The teacher’s replacement is a beautiful young woman, Lysia Verhareine (Marina Hands). The loco prof has trashed his room shockingly, so she’s lodged in a cottage on the property of the Prosecutor’s “chateau.” She spends every spare moment pining for her beloved, with whom she exchanges letters to and from the front that she lovingly copies into a red notebook. The Prosecutor, who identifies her with his lost love, intercepts and reads the letters; they suit his own twisted broodings. When one comes with news of the lover’s death he holds it for several weeks. Lysia is found dead in mysterious circumstances shortly after the Prosecutor has finally released the letter to her.

The rest of the film skillfully teases us over the question of whether the Prosecutor killed the lady schoolteadcher and the girl, and perhaps his long-dead wife -- who all three happen to resemble each other. These are mysteries that are never solved. The Prosecutor is the number one grey soul: he has a nobility about him, but seems capable of profoundly evil acts.

We’re further “entertained” by watching as Judge Mierck, accompanied by a Russian-looking colonel, gleefully subjects two captured deserters to torments worthy of Abu Ghraib; and by observing the fate of a deputy policeman (Denis Podalydès). His wife dies in childbirth, probably because the road was blocked by soldiers when she went into labor and he was cut of from her.

Almost everyone in Grey Souls is suicidal or homicidal or, if they lack the energy for that, just angry and vindictive. To say the way this town is depicted represents a Hobbesian view of humanity would be a bit of an understatement. “Grey” may mean they can go either way, and are not clearly either good or bad. That doesn’t seem to fit Judge Mieck, and “grey” also just means mournful. There is no bright happy soul in this film amd watching it isn't a fun thing, though one can't deny it's riveting and well made. Some of the wintry landscapes also have a greyness that's beautiful and unique.

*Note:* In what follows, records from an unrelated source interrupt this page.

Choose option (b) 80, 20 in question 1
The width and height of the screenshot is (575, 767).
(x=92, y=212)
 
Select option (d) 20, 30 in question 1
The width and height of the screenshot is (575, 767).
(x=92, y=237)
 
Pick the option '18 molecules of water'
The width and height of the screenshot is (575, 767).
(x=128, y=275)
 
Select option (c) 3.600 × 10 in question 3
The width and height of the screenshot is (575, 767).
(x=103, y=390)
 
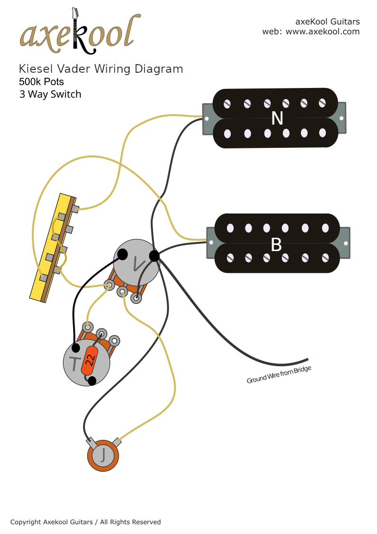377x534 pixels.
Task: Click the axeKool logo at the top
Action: (80, 32)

Audience members at the Rendez-Vous with French Cinema screening, mostly well over forty, were well pleased with Angelo’s work and found it profound, eagerly discussing with the director himself the issues they felt it brings up – the main ones presumably being the very fundamental and dark questions as to whether humans are worth not exterminating and life is worth not ending. Grey Souls is very well done, if not without longeurs, but to me it seemed far too contrived and over-the-top -- far more a high-toned sort of horror movie or a novelist’s playful smelling-of-the-lamp mental construct – to think of as a serious and universal philosophical examination of morality and war.

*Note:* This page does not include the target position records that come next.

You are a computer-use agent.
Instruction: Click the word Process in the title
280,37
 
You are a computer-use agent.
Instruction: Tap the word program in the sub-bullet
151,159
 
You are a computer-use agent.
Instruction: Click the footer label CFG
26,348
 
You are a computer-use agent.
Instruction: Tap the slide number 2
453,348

Even the audience laughed when it learned of the Judge’s painful off-screen demise, which smelled a great deal too much of poetic justice.

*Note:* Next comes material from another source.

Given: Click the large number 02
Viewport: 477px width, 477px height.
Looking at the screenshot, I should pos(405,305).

Les Âmes grises has the downbeat French equivalent of a Hollywood ending: the deputy policeman does not kill his dead wife’s baby. That part of the book Monsieur Angelo leaves out. And a celebration in voiceover of the baby's innocence is as upbeat as the movie gets.

(Shown during the Rendez-Vous with French Cinema Today presented by the Film Society of Lincoln Cener March 2006, Les Âmes grises opened in Paris September 28, 2005.)